Me: um...why are some of the spiders upside down?

R&D: because we make insecticide.

Me: ummm...ok.

R&D: we can't make people think we left them alive, that would be bad for business.



only at MGK!

Monday, October 11, 2010

I'm Alive...mostly

Back from the dead. Well kind of. I looked at my last post and couldn’t believe how long it’s been! Not to mention how much has happened. This summer was the craziest, busiest, most stressful 3 months I can remember. Not that it’s all been bad. Just insane.

Let’s start the week after my last post.

I bought my house. Signed the papers, gasped at the closing fees, and was handed the keys. Well in a way. I was actually handed a new lock set. But there were keys in the set. My realtor was also my friend. My mortgage broker is also my friend. They collectively made the whole process so much easier. They are amazing people. They bought me new locks as part of my housewarming gift. My realtor offered to come and install it (he took the old one out just before closing to try and have it rekeyed with no luck), but I already had a screwdriver in my hand. I can’t wait for them to come see the place now.

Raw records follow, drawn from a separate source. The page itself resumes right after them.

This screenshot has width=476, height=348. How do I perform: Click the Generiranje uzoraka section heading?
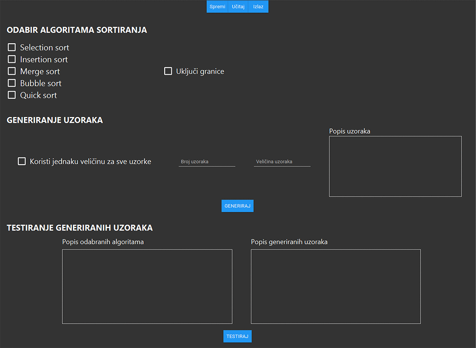pos(55,120)
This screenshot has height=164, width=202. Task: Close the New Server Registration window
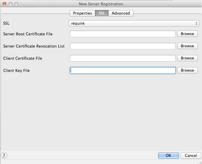point(4,4)
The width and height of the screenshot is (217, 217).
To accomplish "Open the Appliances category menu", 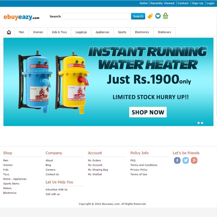I will 102,32.
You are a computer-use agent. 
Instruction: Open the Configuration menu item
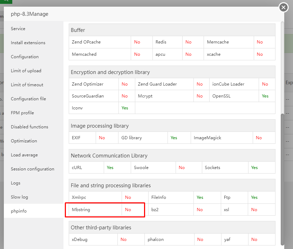(25, 57)
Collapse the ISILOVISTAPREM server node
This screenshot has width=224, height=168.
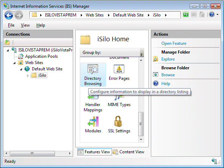pos(8,50)
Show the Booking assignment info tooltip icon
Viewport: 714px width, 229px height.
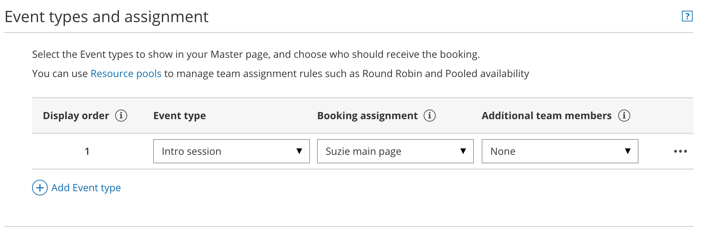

I have never been so excited. It’s all mine. 1500 sq feet. 3 bedrooms. 2 ½ baths. 3 floors. 2 car garage. Giant deck. It’s all mine. Holes in the wall. Bad painting job. Crumbling ceilings. Water damage. Pet stained carpet. Green shag carpet. Leaking toilets. I closed on April 30th. I moved in sometime towards the end of June. We spent 2 months tearing down ceilings, sanding them, painting them flat. Tear down water damaged ceiling, repairing it, paying to have it refinished. Repairing walls. Sanding walls. Cleaning ducts and fireplace. Priming. Painting. Moving in appliances (brand new factory installed appliances). Tearing out green shag carpet. Priming. Priming. Priming. Painting. Painting. Painting. Painting. Tearing out a vanity. tearing apart a toilet. Removing wall paper. Repairing walls. Cleaning carpets. Cleaning carpets. Moving my belongings in. Inheriting a dog. Cleaning carpets. Cleaning the same carpets.

Then after moving in we have continued: Painting. Sanding walls. Priming. Painting. Tearing out linoleum. Scrapping industrial adhesive off cement floor from linoleum. Getting new furniture (2 chairs, couch, table and 4 chairs, deck chair and chaise, glass table, 4 chairs, planters, plants, desk, guest bed, night stand, book shelf, washer and dryer. I LOVE IKEA and my family.) It actually looks like a house.

And by ‘we’ I mean a lot of people. I have been truly blessed with some of the most amazing friends and family. 2 of my best friends have been there to help anytime I have said I needed it. And they bring their other halves too. I put out a mass call on day, and several people showed up. They have scrapped, repaired, torn down, primed, and painted like champs. I am so grateful to have them. I can’t imagine what it would be like to have gone through this without their help and willingness to be paid in food and pool time. And there was never any complaining. Just the question of what time they needed to be there and what they needed to bring. I love that about ‘my girls’. We are always there for each other. Nana helped clean and brought her truck to move stuff in. Nana also paid for appliances and brought her former deck set for my deck. My aunts and uncle helped some. It was a whole community worth of help.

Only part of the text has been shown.